Project Description

A Controversial Clustering

MAT 259, 2015

James Schaffer

Concept

For this phase of the project, I shelved the controversy score used previously and decided to use an unsupervised learning technique to determine if checkout behavior could indicate controversial - and therefore interesting - books. Unfortunately, it looks like SPL1 was taken down between this project and the last, so I no longer had access to page numbers and ratings, but I passed the deviation of checkout duration, topic, and popularity (checkout quanitity) to a k-means and heirarchical clustering algorithm.

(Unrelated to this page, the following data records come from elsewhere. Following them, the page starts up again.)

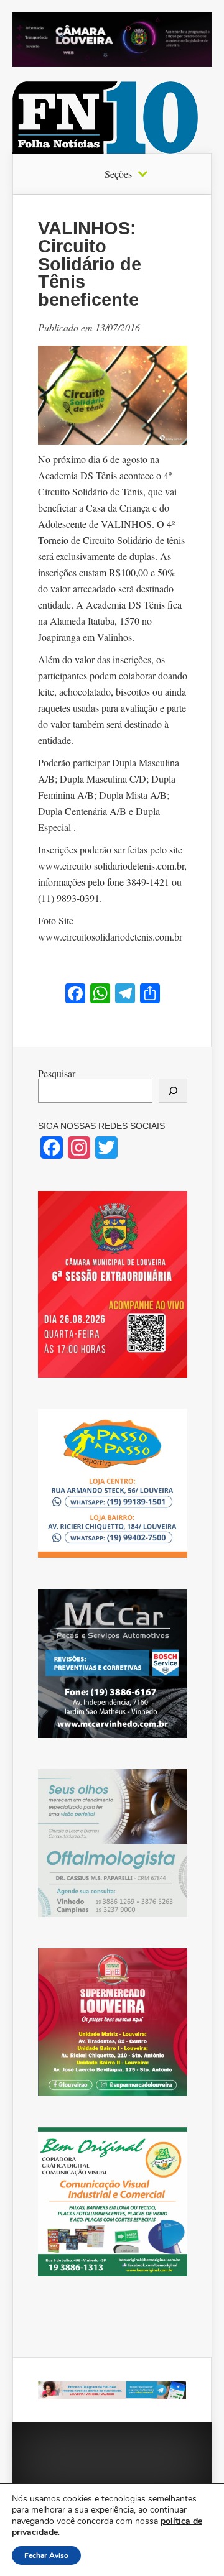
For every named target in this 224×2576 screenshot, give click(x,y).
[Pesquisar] (173, 1091)
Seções (118, 174)
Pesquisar (56, 1073)
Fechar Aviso (46, 2555)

Heirarchical clustering proved far too slow for more than 4000 books, so it was ditched for the former.

Query and Processing

The same query from the TreeMap was used:
SELECT
   activity.bib,
   dewey.dewey as topic,
   extras.pages,
   popularity.popularity as pops,
   STD(UNIX_TIMESTAMP(activity.i) - UNIX_TIMESTAMP(activity.o)) AS checkoutVariance
FROM
   spl1.activity,
   spl1.popularity,
   spl1.dewey,
   spl1.extras
WHERE
   activity.bib = popularity.bib
   AND dewey.bib = activity.bib
   AND activity.i > '2005-01-01 00:00:00'
   AND dewey.dewey >= 100
   AND dewey.dewey < 200
   AND popularity.popularity > 10
   AND extras.bib = activity.bib
GROUP BY activity.bib;
Afterwards, a K-Means clustering in Java (code attached) using the above library yielded approximately 20 clusters over deviation of checkout time, topic, and popularity for books in the philosophy category (total 7500, taken after 2005).

Preliminary sketches

In the visualization, deviation is plotted on the x-axis, logarithmic popularity on the y-axis, and topic on the z-axis. Each dot is a book, larger dots represent the cluster's centroid, and each cluster has a different color. Some interesting clusters can be seen in the high deviation and popularity range.

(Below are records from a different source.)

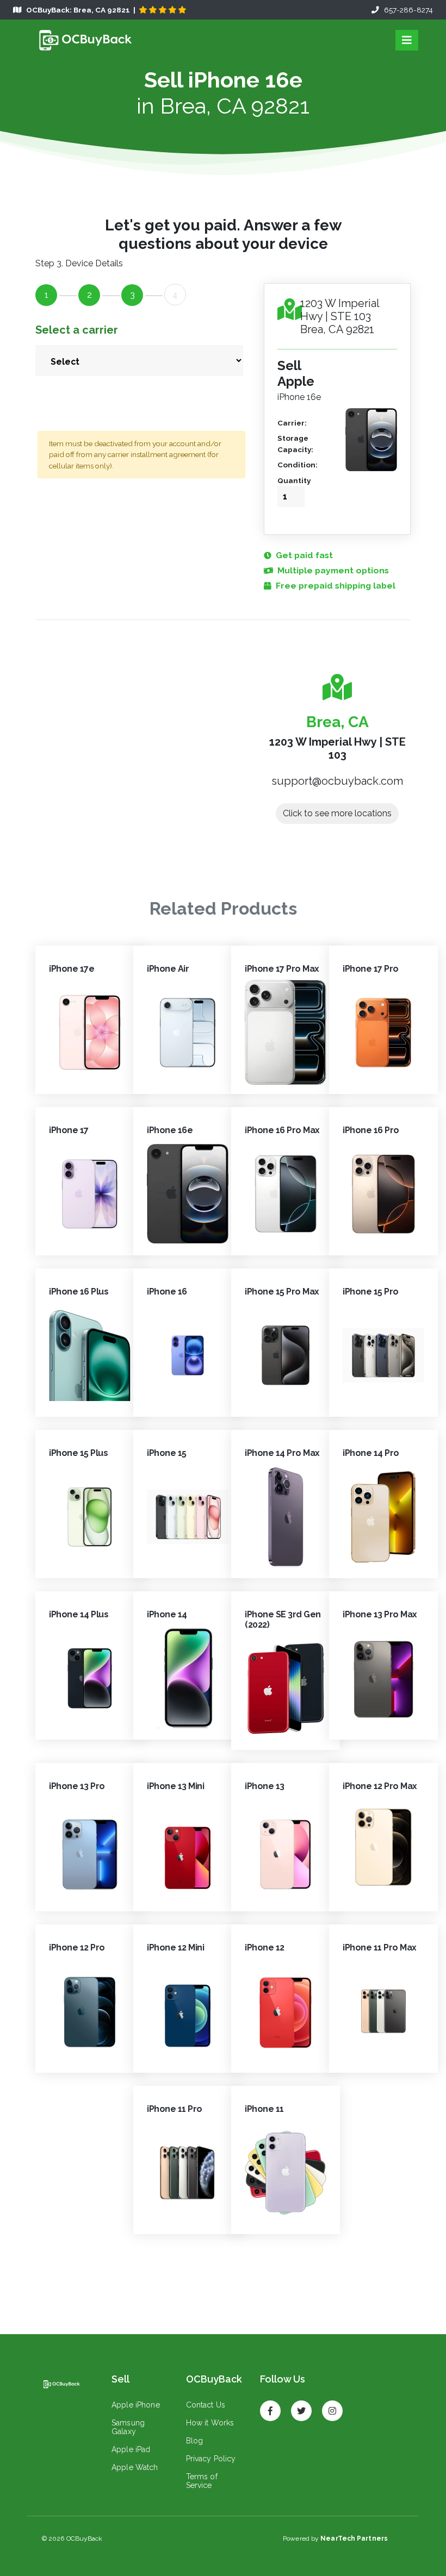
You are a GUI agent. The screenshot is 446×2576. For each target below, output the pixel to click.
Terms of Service (202, 2481)
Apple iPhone (136, 2404)
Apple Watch (135, 2467)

The first attempt used opaque colors and lines, but this proved to be less informative than was desired. Additionally, the centroid visualization (using the spinies) was not very aestheically appealing.

Process

As with the first project, a dark background with bold colors was used to make the visualization more visually striking. When additive image blending was added in the second iteration, colors could be desaturated and remain bold due to the overlap effect.

Centroid visualization was also interesting to consider. Originally, simple lines and larger circles were used, but in the second iteration these were replaced with 'bobby pins' (below) that were much more appealing.

Finally, a pulsing cycle through the clusters was added to create an automated visual. The cycle was implemented using sin(), with similar use as in my final project listed here.

Final result

Clustering is an NP-hard problem, and k-means clustering is merely a heuristic that is prone to error. In general, visualizing the clusters yielded useful feedback for running the original k-means clustering. At first, the clusters seemed oddly shaped, and a bit of investigation showed that the original algorithm needed normalized values to work properly. Once that was corrected, drawing a line between each point and the mean of the cluster shows a few more surprisingly shaped clusters that could perhaps be improved through further manipulation of the k-means input.

In the final version, visuals were tuned (as mentioned above), and more readable XYZ scales were added. Similar to what is recommended by statisticians for dense visualization, additive image blending was used to distinguish the density of the clusters. The second iteration proves to be far more interesting visually, and creates a better impression of the distribution of books in 3 dimensions.

From the visualization, we can draw a few conclusions.

1. Checkout quantity and the deviation of the checkout duration are correlated. Interesting books would therefore have a high deviation relative to their popularity.
2. The clustering is not perfect. The clusterer made "slices" of the data in the X and Z directions, clustering together data that is far apart (more clusters would be necessary to get a better fit). Using the 'spinies', poor clusters can quickly be identified.
3. Cluster 8 contains the most popular books with the highest checkout deviation (even though it is a split cluster). Although interaction is not implemented, the original dataset can be used to yield the book list, here are a few selections:

8, "Watch me grow Im one every parents guide to the enchanting 12 to 24 month old"
8, "Toward a psychology of being"
8, "Full catastrophe living using the wisdom of your body and mind to face stress pain and illness"
8, "Crucial conversations tools for talking when stakes are high"
8, "Awakening from grief finding the road back to joy"

Code

Code can be downloaded by clicking here: Controversy Cluster Visualization. Processing, mysql, and Java were used for this project.

Pressing 1-5 snaps to a pre-defined viewpoint.

The sliders at the top can filter the clusters based on their number, and adjust the speed of the animation. The two buttons can be used to enable/disable the centroid visualization (spinies) and toggle the animation.